[Saved data entries]
------
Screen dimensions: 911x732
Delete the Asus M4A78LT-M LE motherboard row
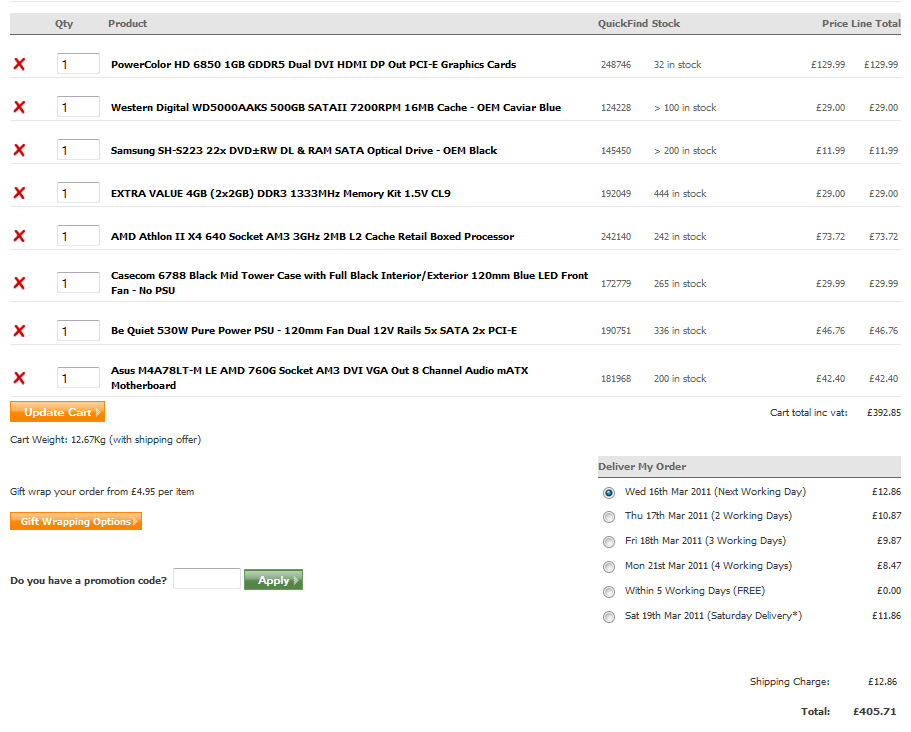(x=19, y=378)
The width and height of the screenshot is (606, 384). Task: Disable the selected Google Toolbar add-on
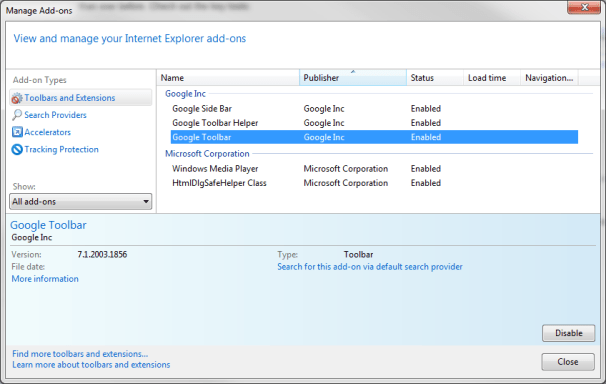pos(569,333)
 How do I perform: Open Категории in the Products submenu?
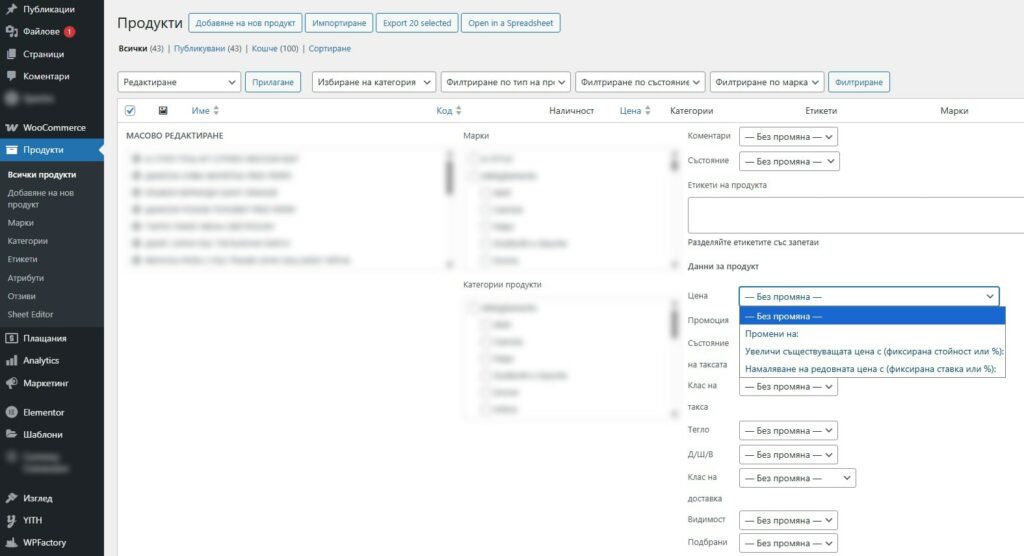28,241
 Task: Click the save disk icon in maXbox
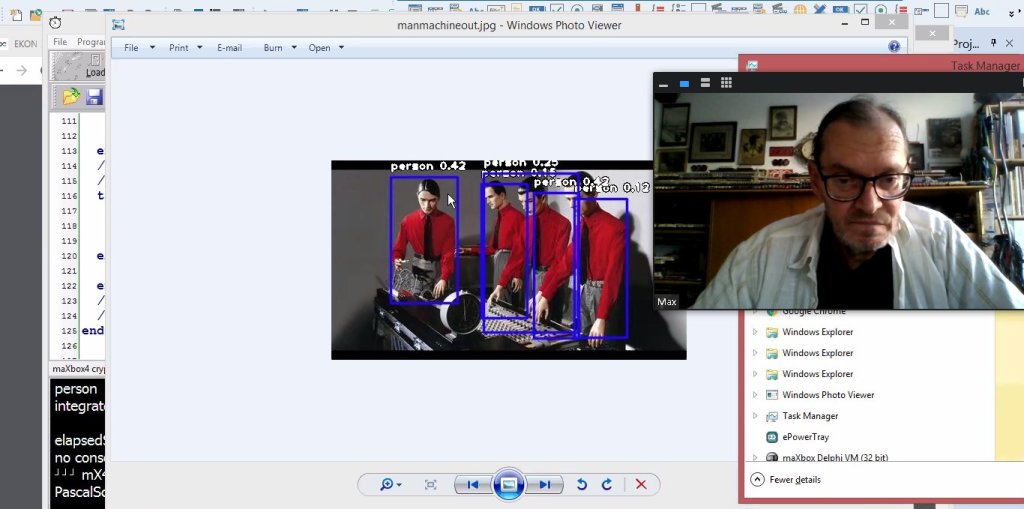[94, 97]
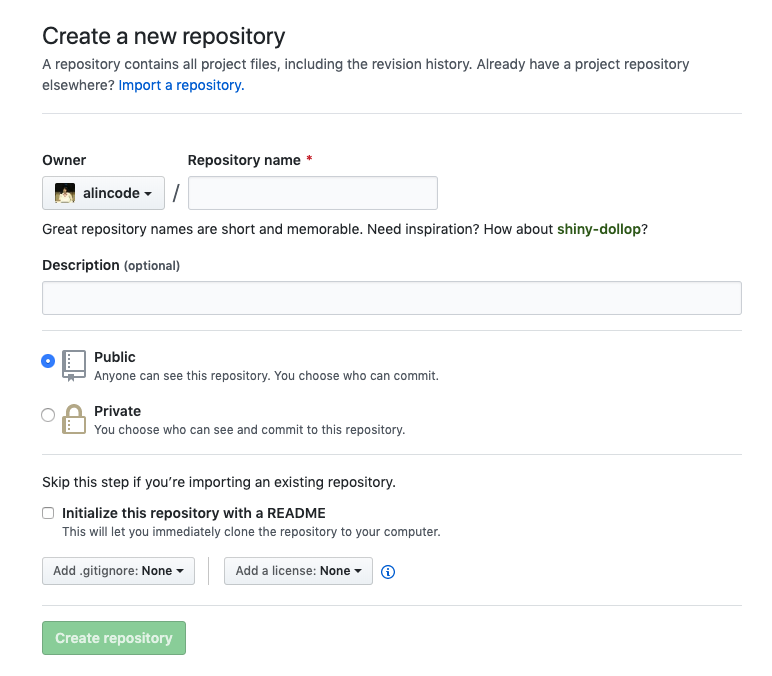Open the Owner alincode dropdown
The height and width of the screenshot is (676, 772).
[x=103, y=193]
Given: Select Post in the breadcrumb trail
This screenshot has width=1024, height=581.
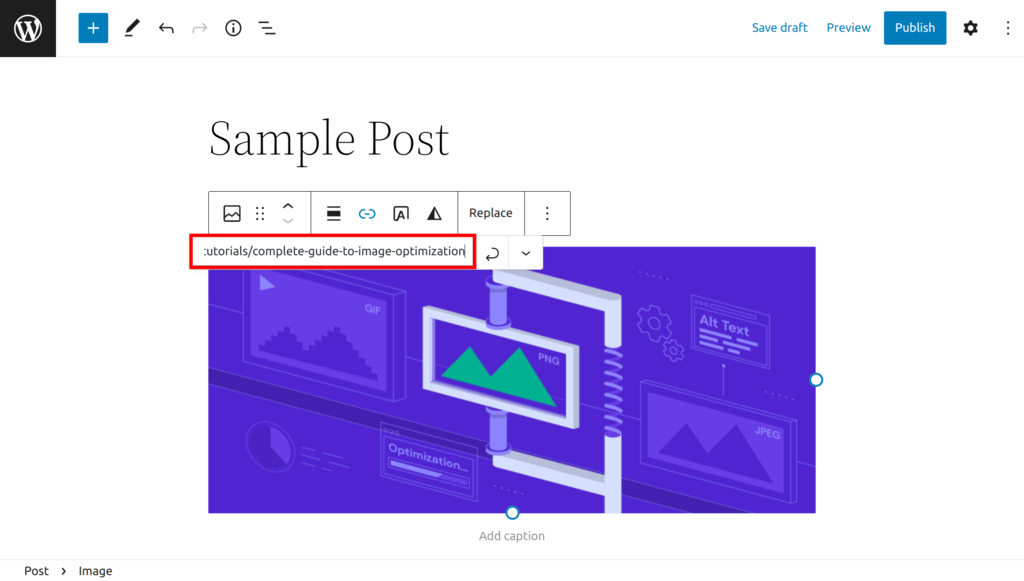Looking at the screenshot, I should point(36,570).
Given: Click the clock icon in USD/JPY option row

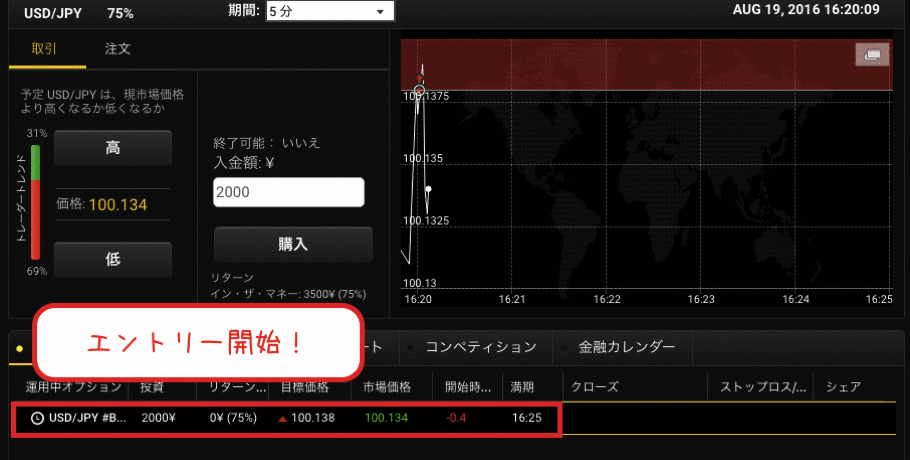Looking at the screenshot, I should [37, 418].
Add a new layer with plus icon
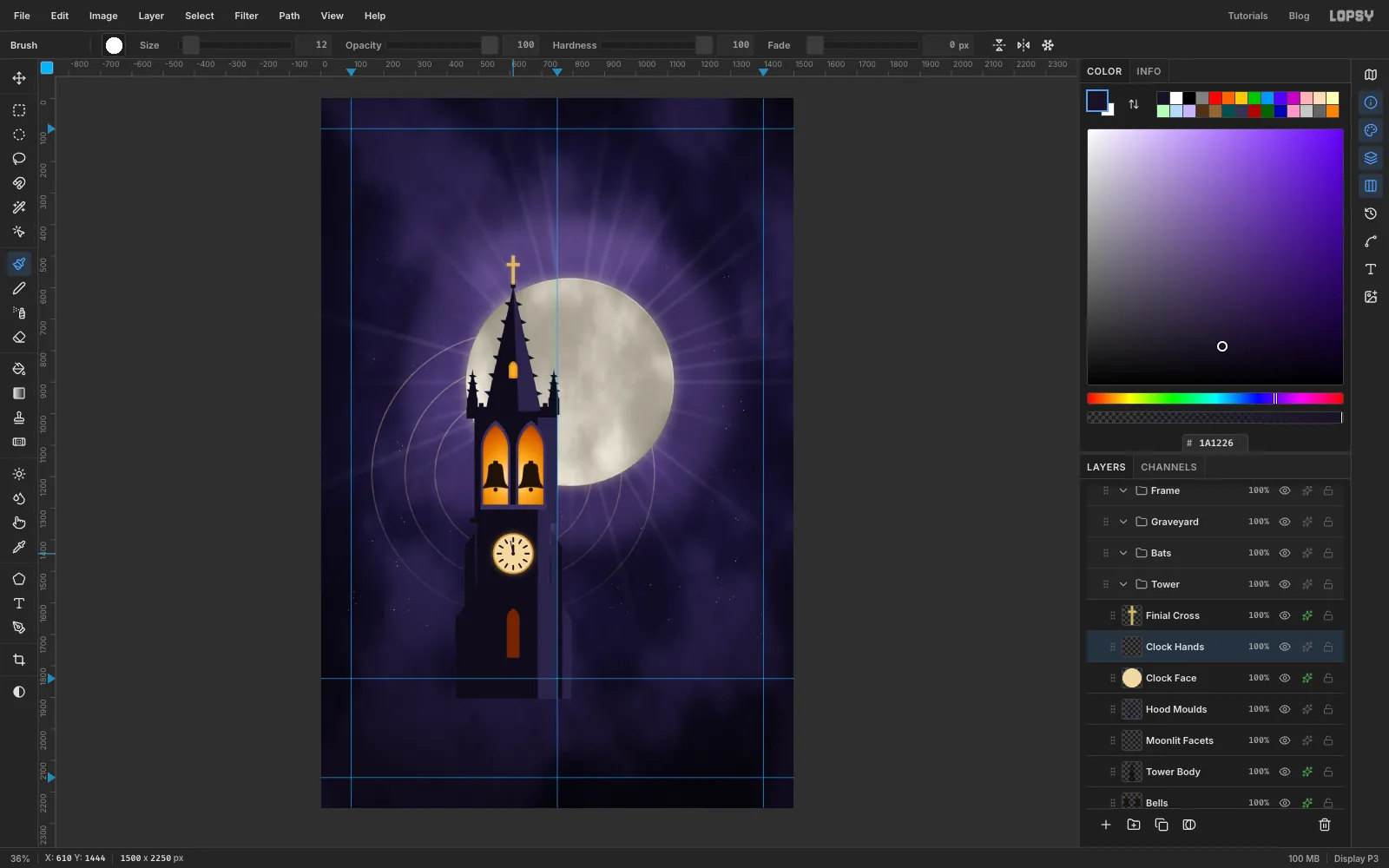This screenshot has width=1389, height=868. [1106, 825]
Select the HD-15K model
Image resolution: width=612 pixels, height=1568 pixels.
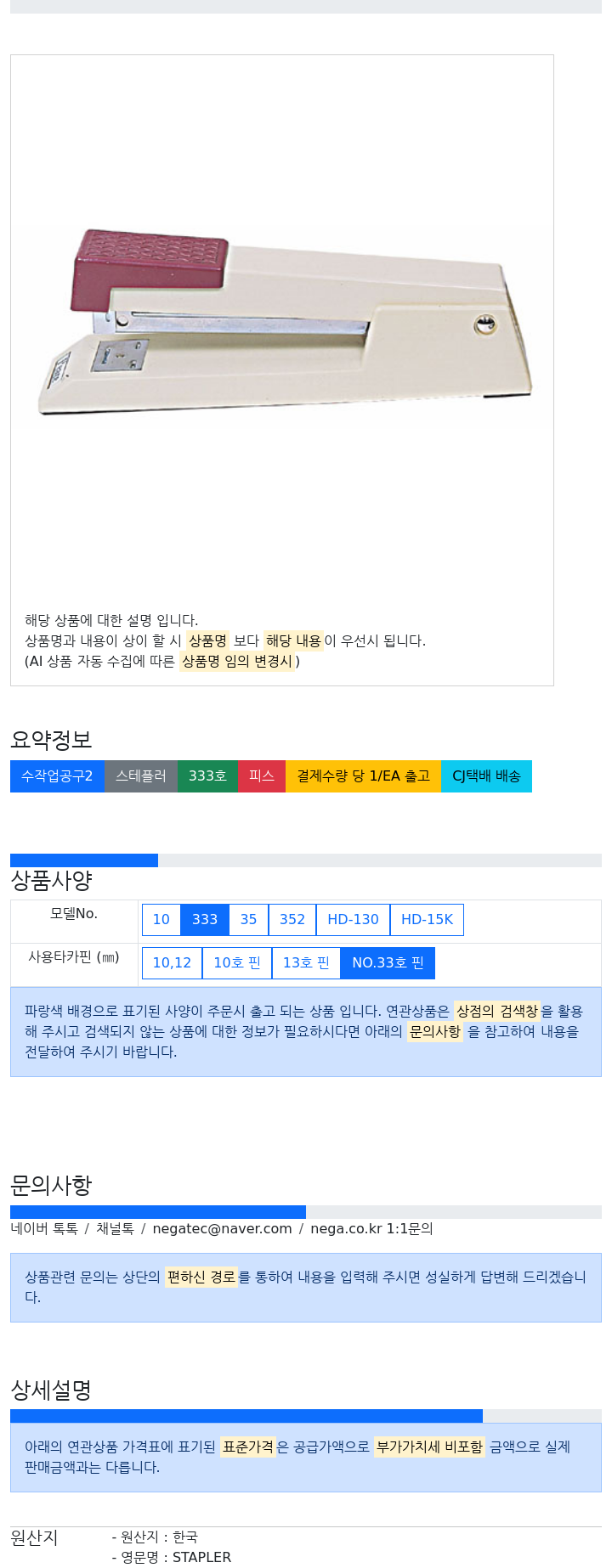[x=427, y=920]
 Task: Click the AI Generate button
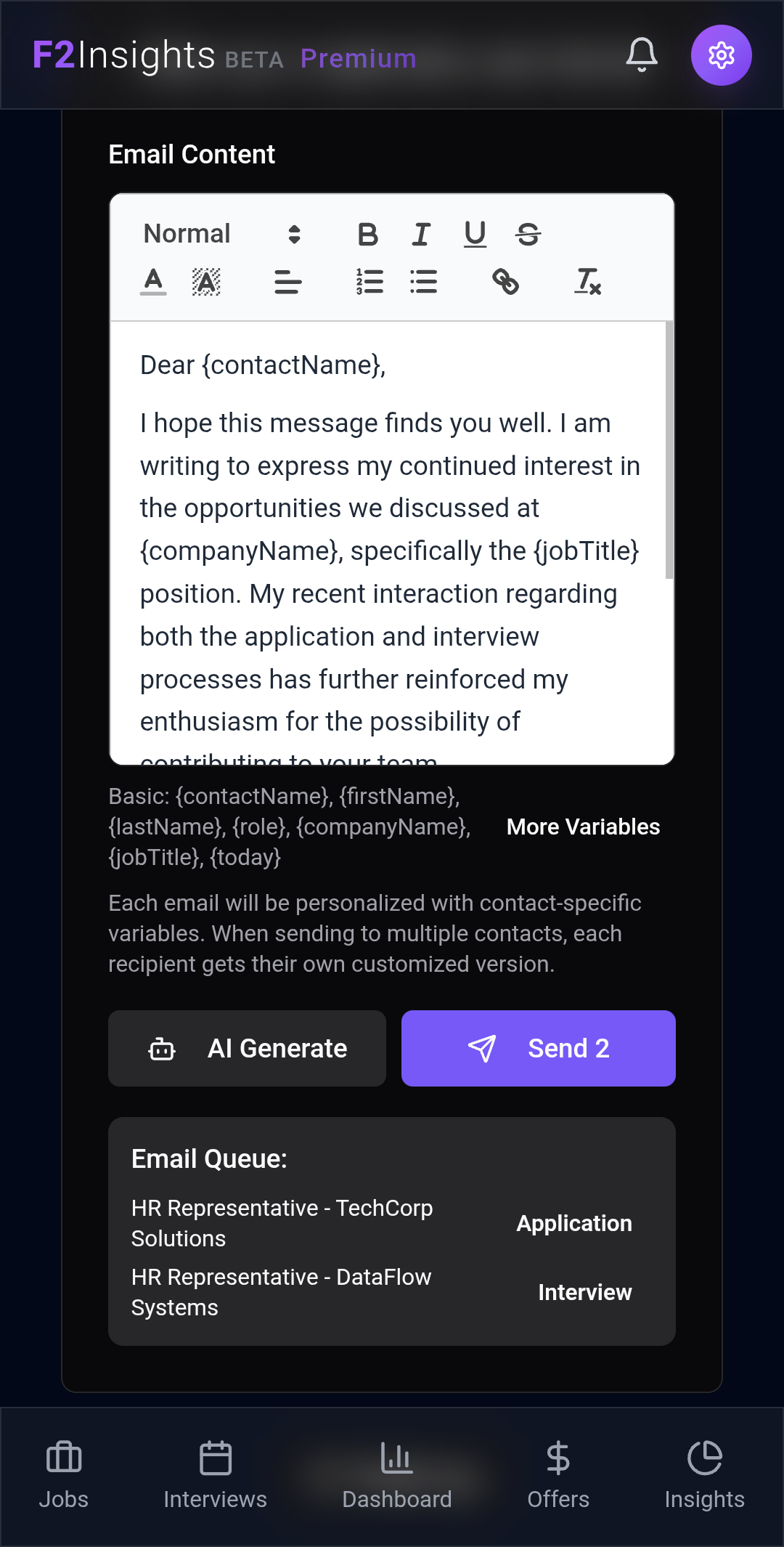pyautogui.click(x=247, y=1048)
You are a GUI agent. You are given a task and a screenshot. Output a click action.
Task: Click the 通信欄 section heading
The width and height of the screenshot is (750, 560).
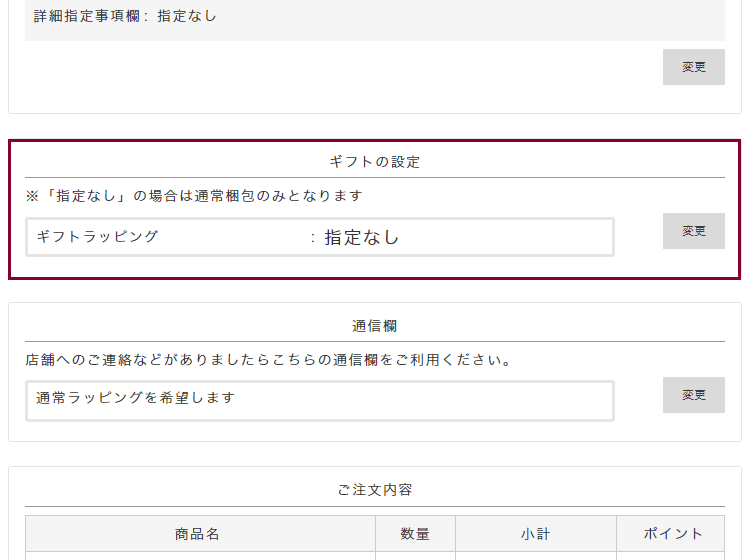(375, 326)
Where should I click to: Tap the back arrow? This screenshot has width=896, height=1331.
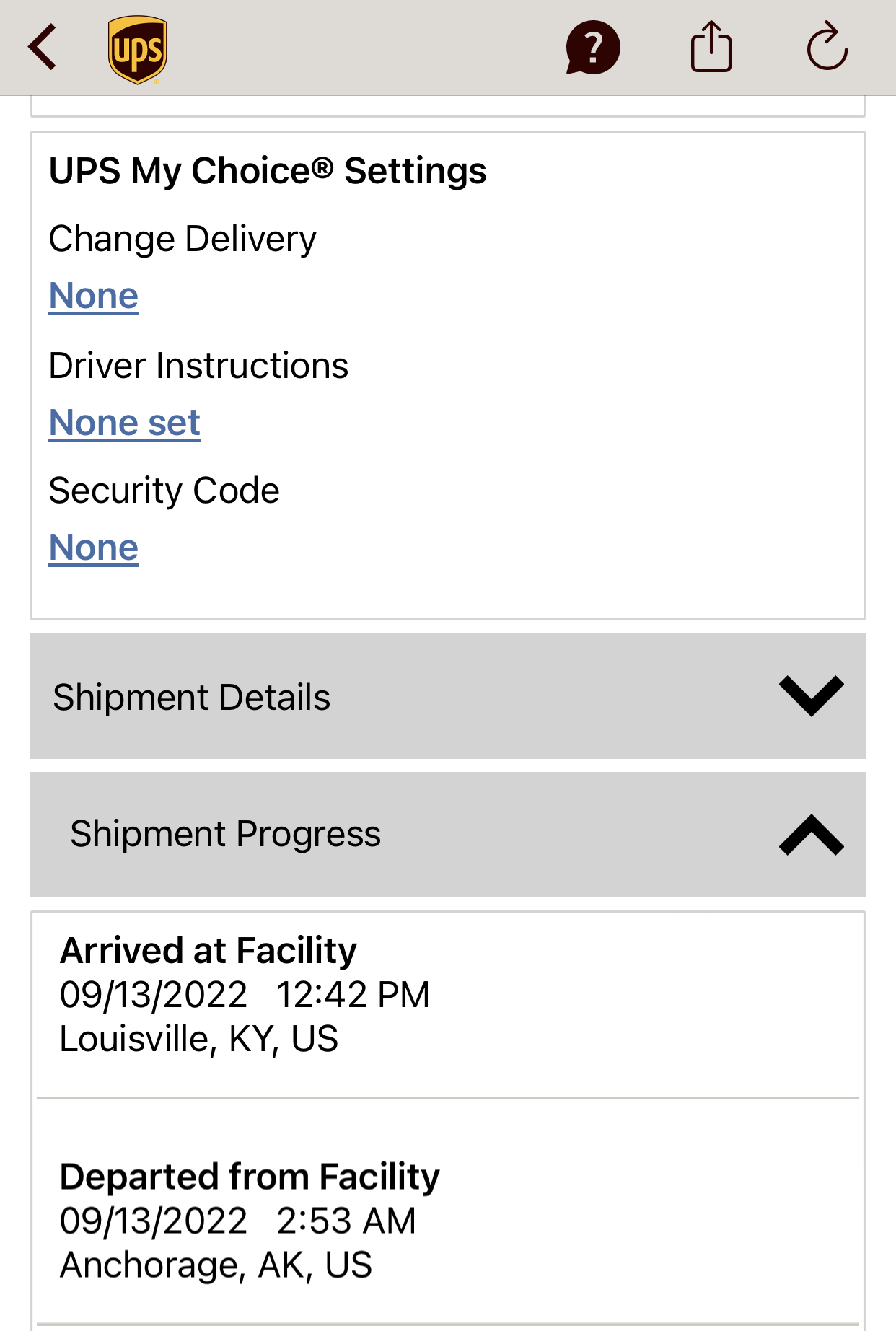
------
Work order —
Every record above must be printed exactly, except for its images.

Solution to this task —
Screen dimensions: 911x732
Delete the Asus M4A78LT-M LE motherboard row
(x=19, y=378)
The width and height of the screenshot is (606, 384). Task: Disable the selected Google Toolbar add-on
pos(569,333)
 How do I perform: Open Категории in the Products submenu?
28,241
 Task: Click the save disk icon in maXbox
[94, 97]
Open the Owner alincode dropdown
The height and width of the screenshot is (676, 772).
[x=103, y=193]
Given: Select Post in the breadcrumb trail
This screenshot has width=1024, height=581.
Looking at the screenshot, I should point(36,570).
Given: Click the clock icon in USD/JPY option row

Looking at the screenshot, I should [37, 418].
Add a new layer with plus icon
This screenshot has width=1389, height=868. [1106, 825]
Select the HD-15K model
Image resolution: width=612 pixels, height=1568 pixels.
[x=427, y=920]
 Task: Click the AI Generate button
pyautogui.click(x=247, y=1048)
You are a GUI agent. You are given a task and a screenshot. Output a click action.
Task: Click the 通信欄 section heading
The width and height of the screenshot is (750, 560).
(375, 326)
Where should I click to: Tap the back arrow? This screenshot has width=896, height=1331.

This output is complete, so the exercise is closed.